**Task details**: Lines with the word "width" in them are the ones to copy from the records.

**Supplied material**:
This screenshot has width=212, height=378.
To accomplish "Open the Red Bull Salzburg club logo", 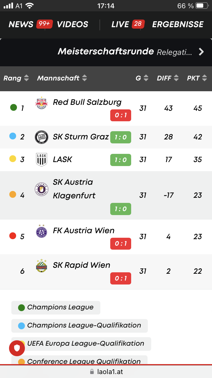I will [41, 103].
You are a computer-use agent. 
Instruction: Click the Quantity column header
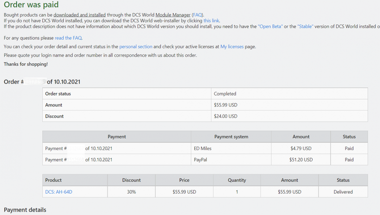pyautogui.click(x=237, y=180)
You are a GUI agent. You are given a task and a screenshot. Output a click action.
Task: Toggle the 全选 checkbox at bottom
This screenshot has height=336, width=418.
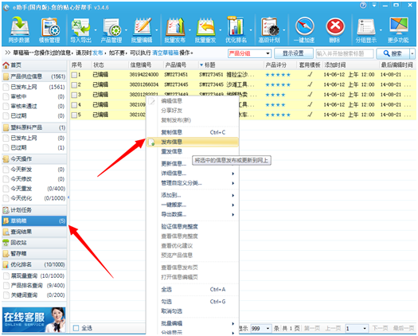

**Written response**:
This screenshot has width=212, height=378.
This screenshot has height=336, width=418.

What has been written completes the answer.